PKK köyleri basıyor.
Devlet de köyleri basıyor.
PKK kendisi gibi düşünmeyenleri hain ilan ediyor,
Devlet de hain ilan ediyor.
Böylesine acımasız koşullarda
Köyümüz PKK baskısından da
Devlet baskısından da uzak normal bir hayat sürüyor.
Tarih 1989 Ağustosunu gösterinceye kadar...
Bölge komutanı binbaşı
Muhtar ile yazılı bir haber göndererek
Yarına kadar köyü terk etmemi istedi ve 13 il dışında bir yerlere derhal gitmemi istedi.
Düşündüm,
Kendim ile yoğun bir kavgaya giriştim.
Neden,
Niçin...
Ben artık sade bir köylüyüm,
Kime ne zararım olabilir ki?
Ve nereye gidebilirim ki?
3 küçücük çocuk ile
Para yok
Bir meslek yok
Büyükşehirlerde nasıl yaşarım?
Ama dinleyen olmadı.
PKK'ye itirazın bedeli,
Devletin her Kürd'ü terörist görmesine itirazın bedeli
Topraklarından sürgün edilmek....
Evet benim yanlışım yoktu.
Büyük büyük yanlışlar yapmaya karar kılmış bir olmayan devlet aklı öncelikli bir temizlenme yapıyordu.
Bölgede yüzlerce insan benim gibi sürgüne gönderiliyordu.
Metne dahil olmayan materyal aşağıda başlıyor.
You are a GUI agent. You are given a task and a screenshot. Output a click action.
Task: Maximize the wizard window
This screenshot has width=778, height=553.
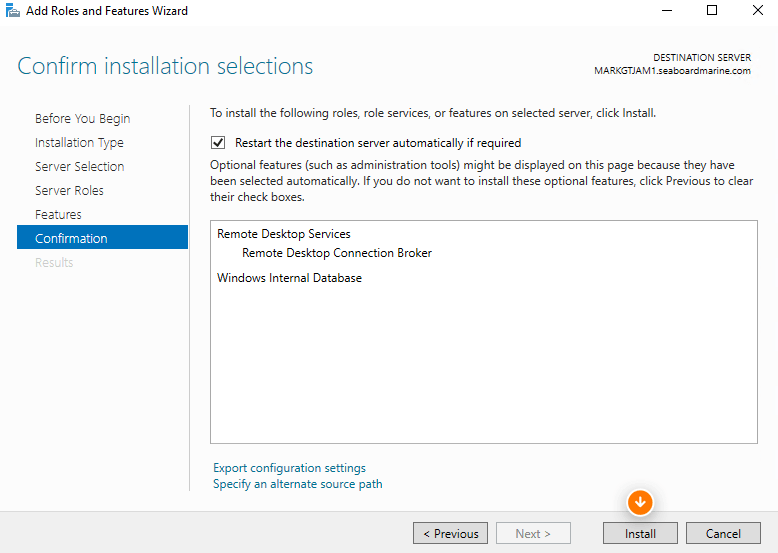pos(712,10)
Bu 1990'ların habercisiydi.
İtirazları bile hainlik olarak gören ve aslında itirazların herkesin huzur içerisinde yaşayacağı itirazlar olduğunu ısrarla anlamak istemeyen bir anlayışın herkesi felakete götürdüğü yılların başlangıcıydı
Bu sürgün yılları...
Turgut Özal’ın meşhur kararnameleri...
Hayat kendini tekrar eder mi?
Evet eder!
Yıl 2017, aylardan Aralık;
Bir telefon… Artık gazetede yazı yazamayacaksınız telefonu…
Televizyonlara çıkarmayacaksınız talimatları…
Bu sefer
Toprağından kopartılan bir sürgün yolculuğu değil,
Seni hayattan koparan bir sürgün yolculuğu bu.
Yine itiraz duygun cezalandırılıyor.
Yine daha da iyi olmalı demen bir bedele dönüşüyor.
“Bari griyi öldürmeyin " demen kabul görmüyor.
Tüm renkler siyah olmalı dünyasına itiraz etmek!
Bedeli çok çok ağır olan bir yolculuğa çıkarıyor seni artık,
Bedel ödetenler değişmiyor.
Sorgulama,
Sorma,
Cevap isteme,
Ama veya fakat deme!
Ve ülke böylesine korkunç bir salgın ile mücadele ederken bile
Hala insanlar hain olarak damgalanmaya devam ediliyor
Bu, virüsten daha zalim bir alışkanlığa dönüşüyor
Keyfilik ve adaletsizlik zehirli bir sarmaşık gibi her yeri sarıyor
Koronavirüs salgını bile vicdanları yumuşatmıyor.
Bu kısa ömre neler sığdırmışım
Ve hala yüreğim sığdırmaya devam ediyor.